Zimmet suçunda faile verilecek olan cezanın artırılabileceği 1 adet durum bulunmaktadır. Bu durum TCK m. 247/2’de düzenlenmiştir. 

TCK 247/2:

‘’Suçun, zimmetin açığa çıkmamasını sağlamaya yönelik hileli davranışlarla işlenmesi halinde, verilecek ceza yarı oranında artırılır.’’ 

Zimmet Suçunun Açığa Çıkmamasını Sağlamak Amacıyla Hileli Davranışlarla İşlenmesi Hali

Zimmet suçunun açığa çıkmamasını sağlamak amacıyla kamu görevlisi tarafından hileli davranışlarla gerçekleştirilmesi durumunda fail kamu görevlisine verilecek olan ceza yarı oranında artırılır.

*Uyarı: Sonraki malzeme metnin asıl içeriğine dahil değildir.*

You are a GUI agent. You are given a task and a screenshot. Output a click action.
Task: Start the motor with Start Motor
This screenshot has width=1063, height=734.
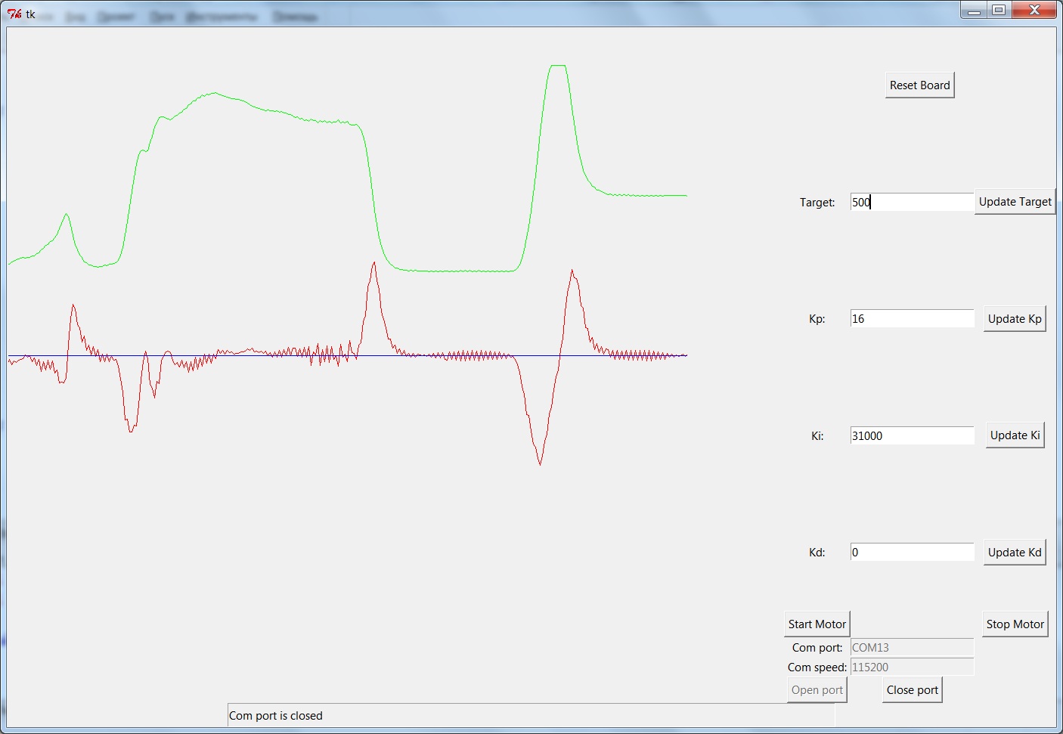point(817,624)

Bu nitelikli halin gerçekleşebilmesi için, failin bilerek ve karşı tarafı aldatmak maksadıyla hileli davranışlarda bulunması gerekir.

Örneğin, icra müdürünün, vatandaşa, ödeyeceği tahsilat harcının banka hesabına değil de doğrudan kendisine ödeneceği konusunda açıklamada bulunması üzerine kendisine verilen tahsilat harcını bankaya yatırması gerekirken kendi zimmetine geçirmesi durumunda bu nitelikli hal ortaya çıkmış olacaktır. 

Yargıtay’ın 2009 yılında verdiği karara göre, bu nitelikli halin oluşabilmesi için ayrıca failin gerçekleştirdiği hileli davranışların basit bir inceleme ile ilk bakışta anlaşılmayan belgeler ile işlenmesi gerekmektedir. Aksi takdirde faile zimmet suçunun nitelikli halinde ceza verilemeyecektir. (Yargıtay 7. CD., 2008/9502 E., 2009/3119 K.) 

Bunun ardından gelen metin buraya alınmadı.